UC Berkeley task force targets ‘anti-Fatness,’ links it to 'anti-Black racism'
UC Berkeley health officials are promoting a 'Body Diversity and Weight Inclusion' effort tied to 'anti-Black racism.'
The initiative urges 'urgent action' to address 'anti-Fatness,' including new courses that reject 'diet culture.'
The University of California, Berkeley’s University Health Services maintains a “Body Diversity and Weight Inclusion Work Group” to eliminate “anti-Fatness” on campus and its intersections with “anti-Black racism.”
Some of the group’s active projects include making weighing during doctor’s appointments optional, hosting “Body Diversity and Weight Inclusion trainings,” and producing a tips sheet for “weight inclusion,” which is still in progress.
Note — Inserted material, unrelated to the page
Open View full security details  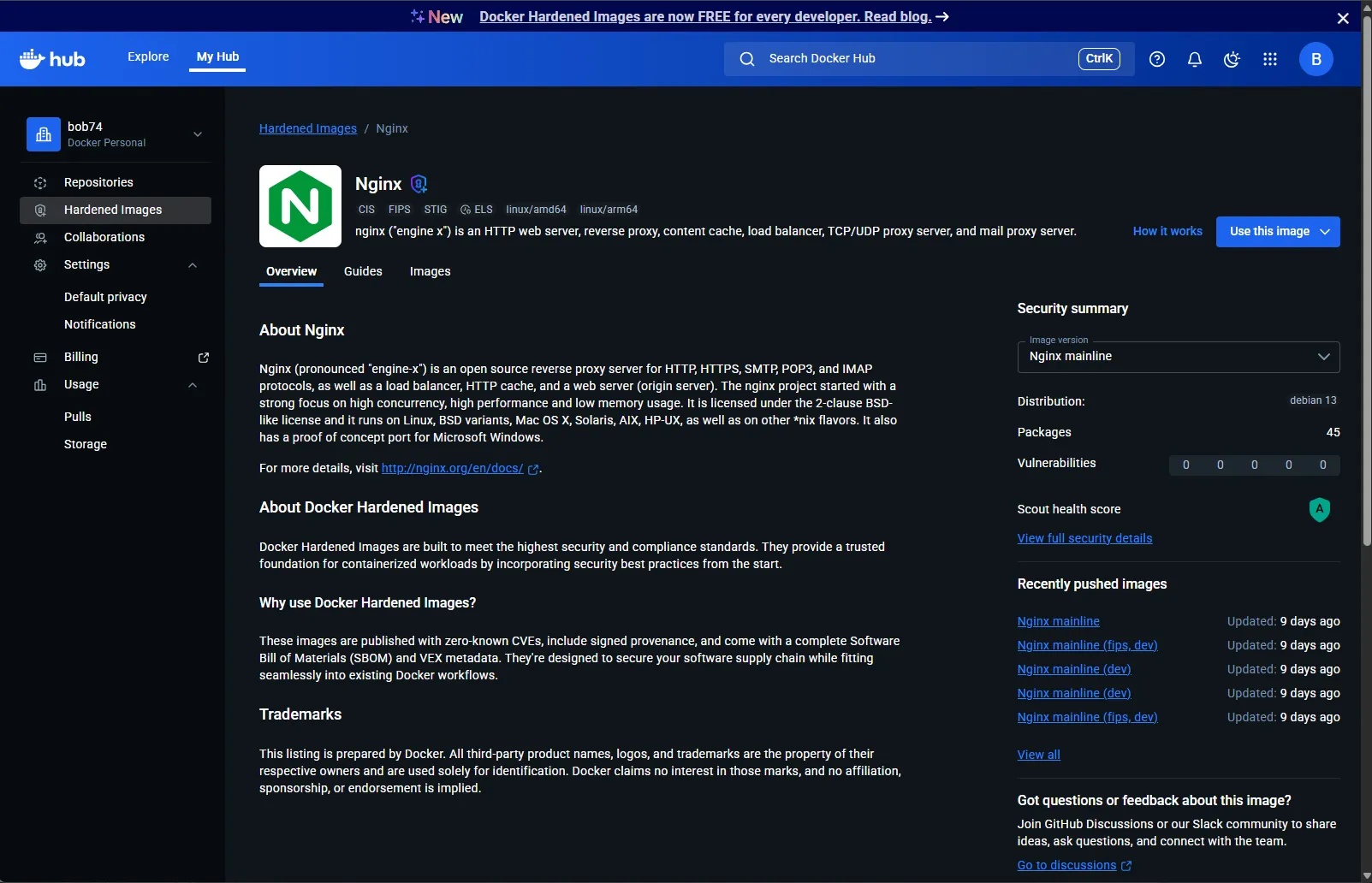1084,538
The university reiterates its “commitment to diversity, equity, inclusion” on a page titled “Body Diversity & Weight Inclusion,” but finds that “anti-fatness, rooted in the same systems of oppression as anti-Black racism, remains a largely unaddressed issue.”
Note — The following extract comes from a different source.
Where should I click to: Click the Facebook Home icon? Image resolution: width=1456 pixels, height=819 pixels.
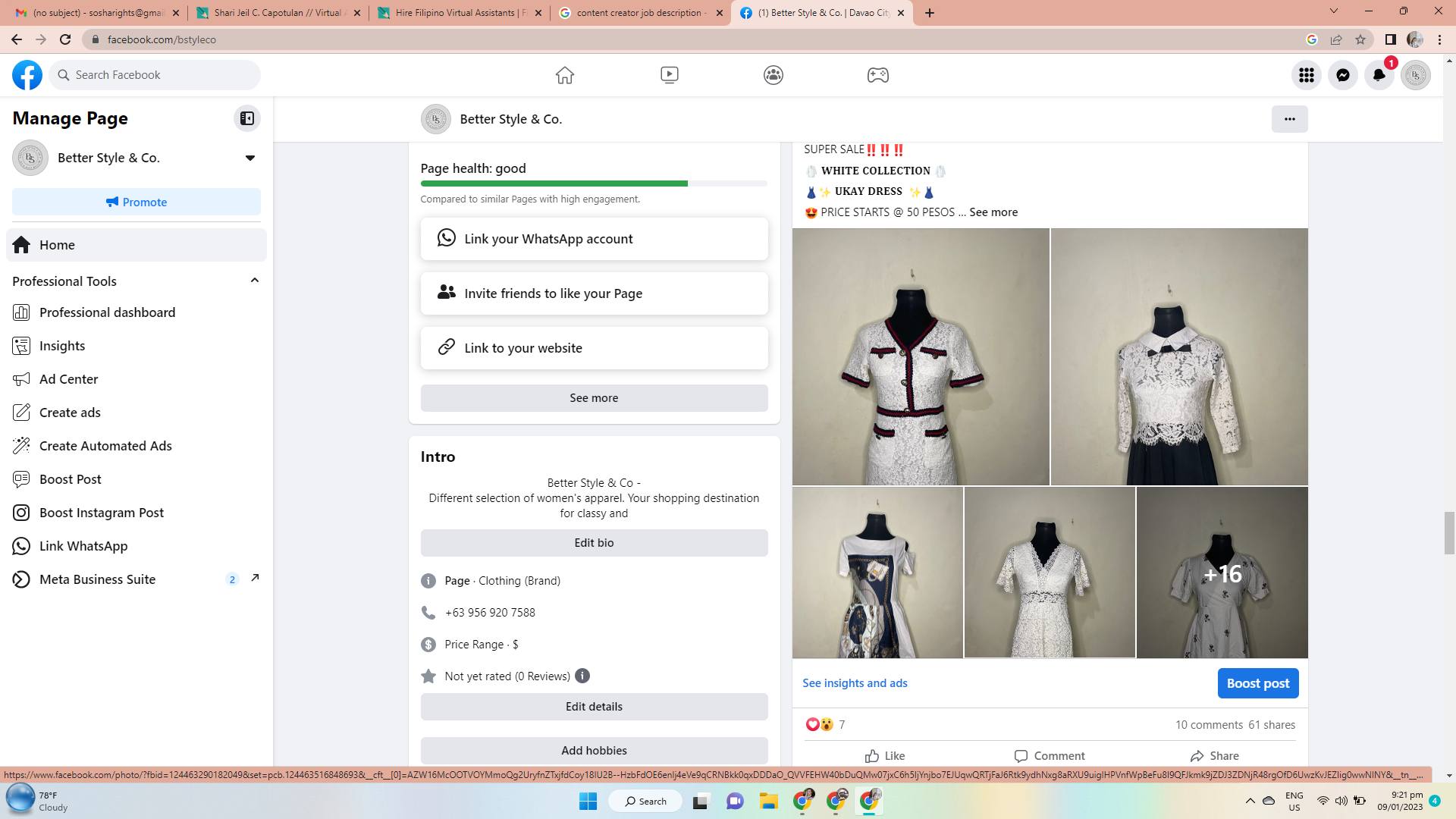point(564,75)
The page asserts that discrimination against fat people “can significantly impact various aspects of university life, including academic performance, mental health, and social inclusion,” because “individuals in larger bodies are often the most marginalized and face systemic bias and exclusion.”
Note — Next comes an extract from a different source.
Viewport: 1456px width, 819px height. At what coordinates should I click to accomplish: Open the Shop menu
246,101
As part of its commitment to ending “anti-Fatness,” the university has formed the “Body Diversity and Weight Inclusion Work Group,” which includes faculty, staff, and students, and aims to foster “a campus environment that embraces community members of all shapes, sizes, and social identities.”
The group published a brief this spring called “Urgent Action Needed to Address Anti-Fatness at UC Berkeley.”
In the brief, the working group recommends making “body size” a “protected characteristic,” including “weight bias” in Diversity, Equity, and Inclusion (DEI) trainings, and creating courses that “promote weight inclusivity” and push back on “diet culture.”
[RELATED: Lewis & Clark Grad School plans ‘Fat Studies & Health at Every Size’ weekend course]
The brief claims that “individuals in larger bodies are often the most marginalized and face systemic bias and exclusion,” and quotes two anonymous campus members who say they experienced “anti-Fatness.”
“There are constant fat jokes even though I do my job to great reviews from management,” one anonymous staff member said. “Easy target, I guess.”
Colleges and universities often promote body size and fatness as a social justice category.
Campus Reform reported in October that the University of California, Davis provides students a page on “Weight Stigma,” which seeks to protect people who are “perceived to carry excess weight.”
This past summer, Harvard University offered a course called “Sick, Fat, Ugly, Useless: Disability and Fat Studies.”
The course asked students to “examine questions drawn from fat liberation about the construction of aesthetics, the history of fatphobia and racism, and the way we layer symbolic meaning on the body.”
Campus Reform contacted UC Berkeley and its University Health Services for comment. This article will be updated accordingly.